For a limited liability partnerships to be incorporated: two or more persons associated for carrying on a lawful business with a view to profit must have subscribed their names to an incorporation document, there must have been delivered to the registrar either the incorporation document or a copy authenticated in a manner approved by him, and there must have been so delivered a statement in a form approved by the registrar, made by either a solicitor engaged in the starting-up of the limited liability partnership or anyone who subscribed his name to the incorporation document.

The LLP start-up document must be in a form approved by the registrar (or as near to such a form as circumstances allow), state the name of the limited liability partnerships, state whether the registered office of the limited liability partnerships is to be situated in England and Wales, in Wales or in Scotland, state the address of that registered office address, state the name and address of each of the LLP partners who are to be members of the limited liability partnerships on incorporation, and either specify which of those persons are to be designated members or state that every person who from time to time is a member of the limited liability partnerships is a designated member.

The profits of the business of an LLP will be taxed as if the business were carried on by partners in partnership, rather than by a body corporate. This ensures that the commercial choice between using an LLP or a partnership is a tax neutral one. The taxation clauses in the Act are expressed in broad terms so that the existing rules for partnerships and partners will, in general, simply apply to LLPs, and members of LLPs, which are carrying on businesses, as if these were partnerships and partners respectively.
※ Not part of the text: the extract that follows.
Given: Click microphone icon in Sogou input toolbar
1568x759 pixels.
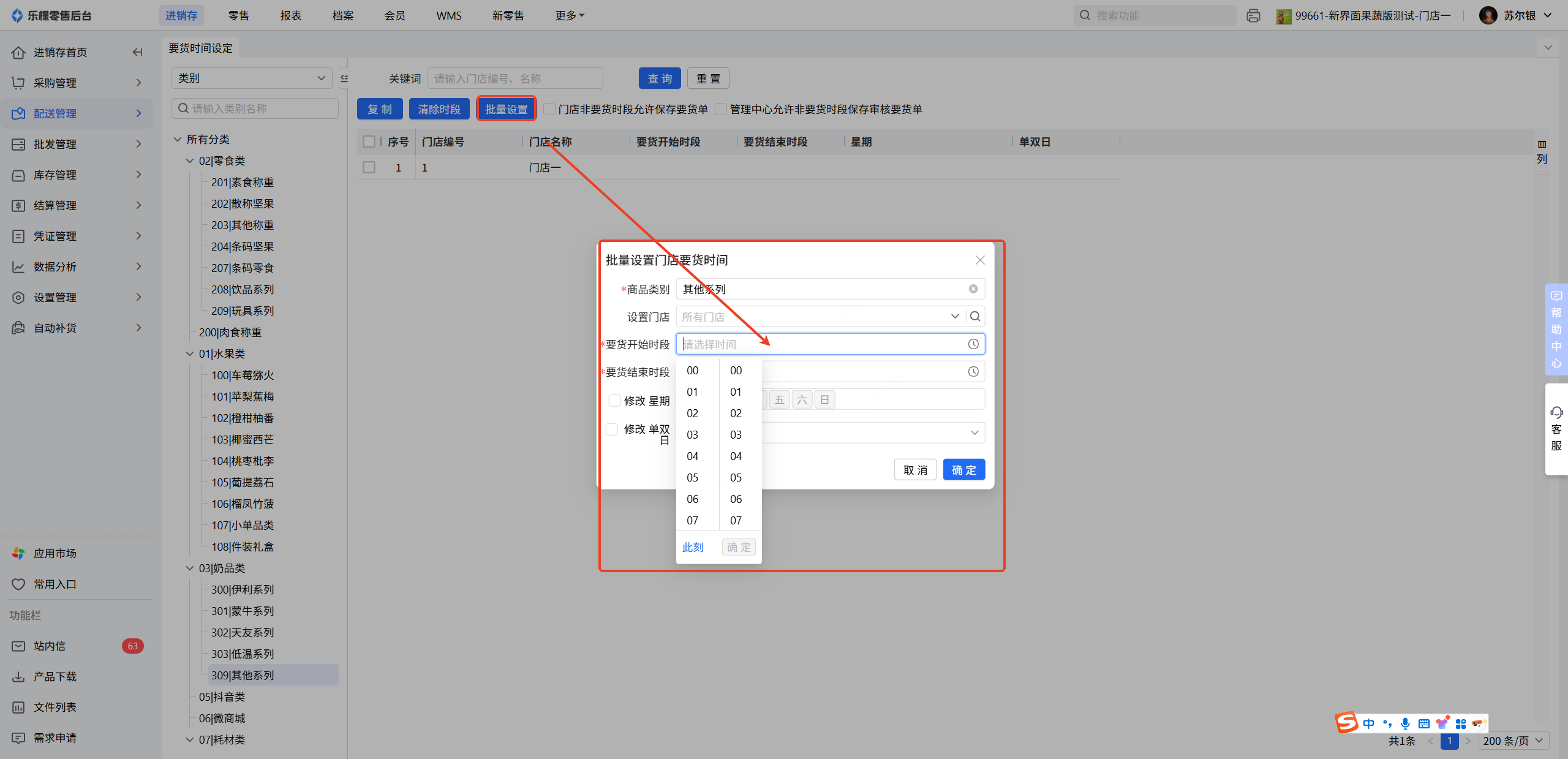Looking at the screenshot, I should (1405, 723).
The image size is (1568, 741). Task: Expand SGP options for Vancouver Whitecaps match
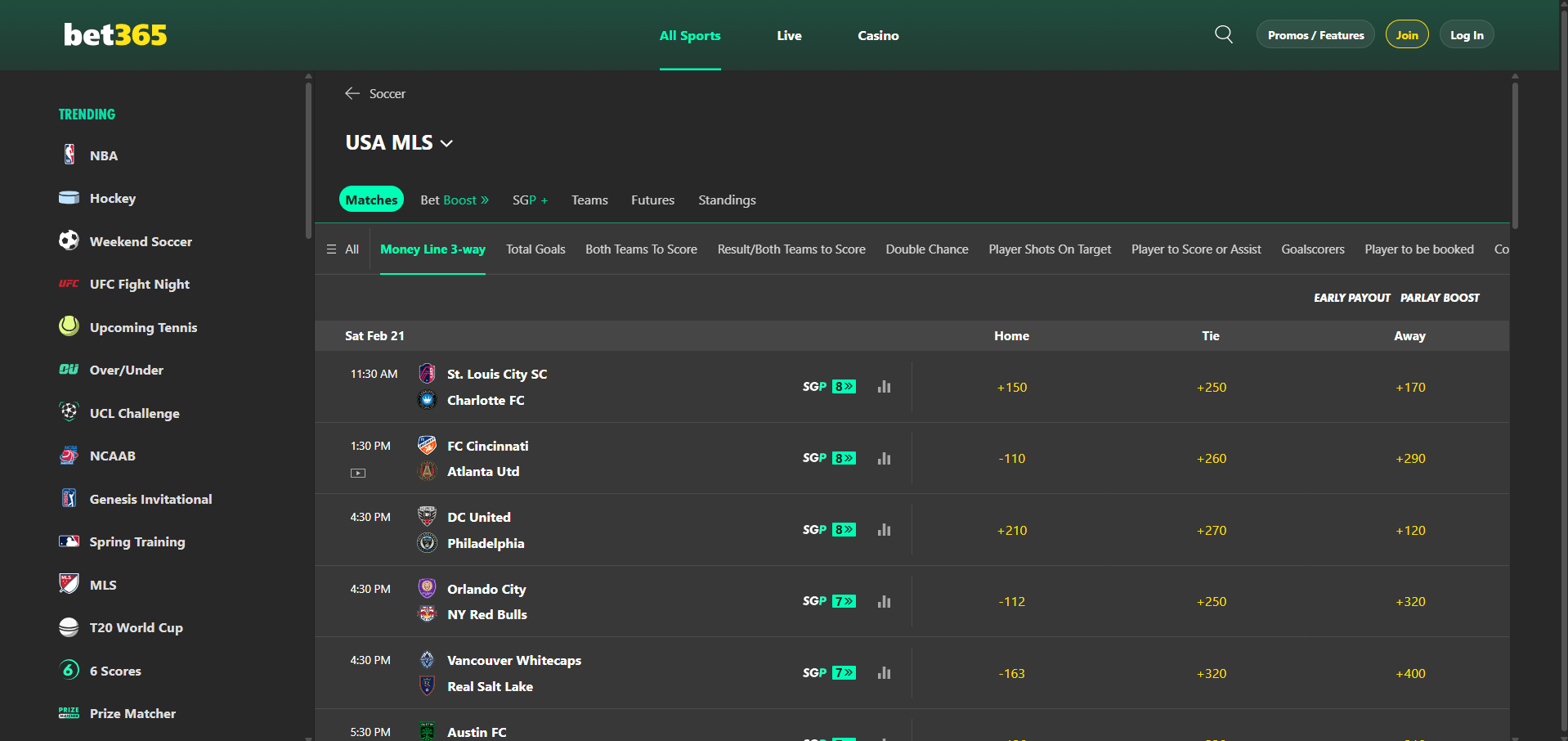[844, 672]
The transfer of an existing business to an LLP will only be treated for tax purposes as giving rise to a cessation of the business of the partnership which is making the transfer if in otherwise identical circumstances a transfer between one partnership and another would do so.

The transfer of assets between a partnership and an LLP will only give rise to chargeable gain or capital allowance consequences if, in otherwise identical circumstances, a transfer of assets between one partnership and another would so do.

Similarly, Inland Revenue Statements of Practice and Extra Statutory Concessions will apply to LLPs and members as they apply to partnerships and to partners.